Haben wir nun die Hilfsmittel Gottes zur Heilung unserer Seele nicht oder wenig auf Erden genutzt, dann können wir eben unsere Seelen noch nachträglich im Purgatorium läutern und heiligen. Voraussetzung ist aber die Reue und der eigene gute Wille, zu Gott in den Himmel kommen zu wollen. Gott akzeptiert ja die Freiheit des Menschen, sich für oder gegen Ihn zu entscheiden. Die Seelen, die in die Hölle kommen (oder besser gesagt: wollen), sprechen sich bewußt gegen den Herrn aus. Sie können dies z.B. dadurch tun, indem sie bewußt und ohne Reue gegen die Liebe verstossen haben. Gott ist ja die Liebe; das ist seine größte Eigenschaft. Reue ist Liebe und Umkehr. Denken wir an Dismas, den rechten Schächer und mutmaßlichen Verbrecher an der Seite Jesu bei der Kreuzigung:
Jesus sagt nicht: "Du wirst noch eine zeitlang leiden und dann bei mir im Paradies sein", sondern: "Noch heute wirst Du mit mir im Paradiese sein !".
Menschen anderer Religion oder Atheisten gelangen im Jenseits zu Gott, wenn sie sich in ihrem Tun und Handeln nach der Liebe ausgerichtet haben. Sie sind dann "bessere Christen" gewesen, als z.B. ein heuchlerischer Katholik, der viermal die Woche zur Hl. Messe geht, aber kontinuierlich seine Frau und Kinder schlägt. Unser Vater im Himmel ist der Vater aller Menschen, Völker und Rassen ! Er möchte am liebsten alle Seine Menschenkinder bei sich haben. Wir stammen schliesslich alle von Adam und Eva ab !
Fazit: Wir brauchen um Gottes Willen keine Angst vor dem Fegefeuer zu haben - je mehr wir im irdischen Leben den Schöpfer und die Mitmenschen lernen zu lieben um so mehr heiligen und reinigen wir unsere Seele. Nochmal: Alle Menschen sind eingeladen, Heilige zu werden. An den selig- und heiliggesprochenen Menschen dürfen wir uns ein Bespiel und Vorbild nehmen. Unser aller Ziel sollte: Abba, Vater - wir möchten so gerne zu Dir in den Himmel, am liebsten auf dem direkten Weg !

Zitat

Gott ist die Liebe !
;) Gott ist die Liebe !

corinquietum

unregistriert

80

21.10.2002, 17:39

Fegfeuer

zum Thema Feuer:
der Gedanke des Feuers läßt sich in die Logik der Liebe einordnen.
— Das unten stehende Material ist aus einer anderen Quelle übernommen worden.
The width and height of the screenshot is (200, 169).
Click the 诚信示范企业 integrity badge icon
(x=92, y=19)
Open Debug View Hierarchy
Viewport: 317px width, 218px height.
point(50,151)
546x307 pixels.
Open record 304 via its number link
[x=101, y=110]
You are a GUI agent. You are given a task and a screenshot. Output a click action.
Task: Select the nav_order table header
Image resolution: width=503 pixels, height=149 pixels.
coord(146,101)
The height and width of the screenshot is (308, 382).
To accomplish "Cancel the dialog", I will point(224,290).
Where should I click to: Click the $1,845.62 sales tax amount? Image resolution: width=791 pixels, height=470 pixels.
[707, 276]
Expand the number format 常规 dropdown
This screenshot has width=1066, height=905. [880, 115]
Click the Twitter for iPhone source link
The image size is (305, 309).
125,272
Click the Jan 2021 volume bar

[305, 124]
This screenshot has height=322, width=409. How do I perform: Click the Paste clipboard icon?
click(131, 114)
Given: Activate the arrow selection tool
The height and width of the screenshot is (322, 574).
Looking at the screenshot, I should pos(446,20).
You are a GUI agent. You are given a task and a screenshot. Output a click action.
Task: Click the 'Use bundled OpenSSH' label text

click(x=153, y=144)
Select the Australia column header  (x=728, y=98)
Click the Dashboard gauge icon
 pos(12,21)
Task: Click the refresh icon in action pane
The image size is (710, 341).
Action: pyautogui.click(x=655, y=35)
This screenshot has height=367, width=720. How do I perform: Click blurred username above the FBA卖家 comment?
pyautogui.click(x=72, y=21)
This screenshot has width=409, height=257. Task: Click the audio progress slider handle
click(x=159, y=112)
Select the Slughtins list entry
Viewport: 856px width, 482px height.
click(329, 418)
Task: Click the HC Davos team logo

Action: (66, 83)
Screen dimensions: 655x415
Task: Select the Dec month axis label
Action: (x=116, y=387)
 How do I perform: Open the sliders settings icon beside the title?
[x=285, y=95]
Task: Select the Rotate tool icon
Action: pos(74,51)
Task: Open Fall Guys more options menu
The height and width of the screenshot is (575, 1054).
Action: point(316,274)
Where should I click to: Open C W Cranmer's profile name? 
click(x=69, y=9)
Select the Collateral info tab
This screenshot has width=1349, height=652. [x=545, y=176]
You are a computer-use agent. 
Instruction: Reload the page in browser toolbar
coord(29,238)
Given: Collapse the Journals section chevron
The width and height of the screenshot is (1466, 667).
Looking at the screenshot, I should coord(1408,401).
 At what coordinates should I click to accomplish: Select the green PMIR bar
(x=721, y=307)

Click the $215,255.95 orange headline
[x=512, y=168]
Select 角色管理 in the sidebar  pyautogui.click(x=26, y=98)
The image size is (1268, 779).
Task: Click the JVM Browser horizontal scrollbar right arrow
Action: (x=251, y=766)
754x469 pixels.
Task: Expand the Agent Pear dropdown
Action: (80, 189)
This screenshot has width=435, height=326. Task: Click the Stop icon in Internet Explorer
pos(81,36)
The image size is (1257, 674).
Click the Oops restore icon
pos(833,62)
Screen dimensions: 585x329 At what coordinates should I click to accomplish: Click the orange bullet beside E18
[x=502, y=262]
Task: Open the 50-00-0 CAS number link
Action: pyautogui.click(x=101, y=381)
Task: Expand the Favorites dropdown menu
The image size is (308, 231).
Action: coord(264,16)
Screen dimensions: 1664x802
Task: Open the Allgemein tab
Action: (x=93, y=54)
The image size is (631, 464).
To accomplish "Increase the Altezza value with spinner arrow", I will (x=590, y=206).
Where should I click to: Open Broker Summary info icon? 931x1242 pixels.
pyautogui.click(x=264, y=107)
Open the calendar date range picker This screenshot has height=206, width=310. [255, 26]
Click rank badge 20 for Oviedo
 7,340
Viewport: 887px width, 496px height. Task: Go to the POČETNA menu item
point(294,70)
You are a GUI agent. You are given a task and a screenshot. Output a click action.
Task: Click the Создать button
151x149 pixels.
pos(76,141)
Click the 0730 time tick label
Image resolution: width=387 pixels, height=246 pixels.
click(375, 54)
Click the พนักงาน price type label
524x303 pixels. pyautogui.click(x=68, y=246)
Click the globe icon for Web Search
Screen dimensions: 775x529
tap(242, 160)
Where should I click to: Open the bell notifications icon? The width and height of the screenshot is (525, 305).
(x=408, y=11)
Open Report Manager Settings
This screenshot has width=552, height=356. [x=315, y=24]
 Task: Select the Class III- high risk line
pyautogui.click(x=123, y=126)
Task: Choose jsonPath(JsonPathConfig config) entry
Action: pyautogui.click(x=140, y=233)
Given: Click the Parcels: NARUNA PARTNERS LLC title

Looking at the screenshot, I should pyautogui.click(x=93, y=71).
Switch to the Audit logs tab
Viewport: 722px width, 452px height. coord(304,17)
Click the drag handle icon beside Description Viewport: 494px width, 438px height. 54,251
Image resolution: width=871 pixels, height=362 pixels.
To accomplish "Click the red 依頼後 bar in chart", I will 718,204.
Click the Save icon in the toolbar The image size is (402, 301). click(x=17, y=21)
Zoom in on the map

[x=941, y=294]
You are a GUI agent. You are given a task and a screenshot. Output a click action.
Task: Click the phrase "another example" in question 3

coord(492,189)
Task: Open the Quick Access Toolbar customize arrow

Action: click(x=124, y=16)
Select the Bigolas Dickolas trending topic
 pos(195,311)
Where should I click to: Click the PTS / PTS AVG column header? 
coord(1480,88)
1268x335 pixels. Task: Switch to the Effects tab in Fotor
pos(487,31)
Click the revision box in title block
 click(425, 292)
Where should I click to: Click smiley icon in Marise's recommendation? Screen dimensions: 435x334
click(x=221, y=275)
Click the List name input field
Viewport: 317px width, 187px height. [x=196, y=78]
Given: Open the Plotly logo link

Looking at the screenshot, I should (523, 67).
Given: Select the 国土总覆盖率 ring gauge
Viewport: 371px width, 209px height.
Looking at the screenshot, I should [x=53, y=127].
Die Liebe ist Feuer, so wie auch das Leben ist: ein langsamer Verbrennungsvorgang. Die Seele kann als "Fünklein von göttlichem Feuer" lebhaft dargestellt werden und als unsere dauernde Beziehung zum transzendentem Feuerherd des Schöpfers, der nur Liebe ist (1 Joh 4,8.16).
Die Liebe wärmt die Herzen. Ihre Milde schenkt Ruhe und ihre Glut treibt an. Doch sie verwundet und brennt, wenn das Feuer der Vereinigung sich in verzehrendes Feuer des Hasses verwandelt. Augustinus: inquietum est cor nostrum, donec requiescit in Te! Gott, als die Liebe hat uns aus Liebe für seine transzendente Liebe geschaffen. Das Feuer seiner Liebe von unsrer Erfüllung abwenden (=Wesen der Sünde!), heißt in uns das Feuer der Hölle anfachen.
Da aber unsere Liebe oft verwässert oder durch den Egoismus, der den andern ausnützt, anstatt ihm zu dienen, verpestet wird. da sehnt sich unser "Fünklein vom göttlichen Feuer" (=Seele s.o.) nach dem Läuterungsfeuer und bejaht es mit ganzer Kraft. Das ist der Werdegang vieler Bekehrungen (=Konversionen).
Es ist das Geheimnis der Liebe, wovon wir erfasst werden in einer Intensität, die alles irdische Denken und Vorstellen übersteigt. Es fehlen eigentlich die Worte
um das treffend zu beschreiben. Es kann immer nur beim Stammeln bleiben. Die großen Mystiker stammeln in ihrer Lyrik davon und lassen erahnen, was es um Gott ist, niemals erfassen!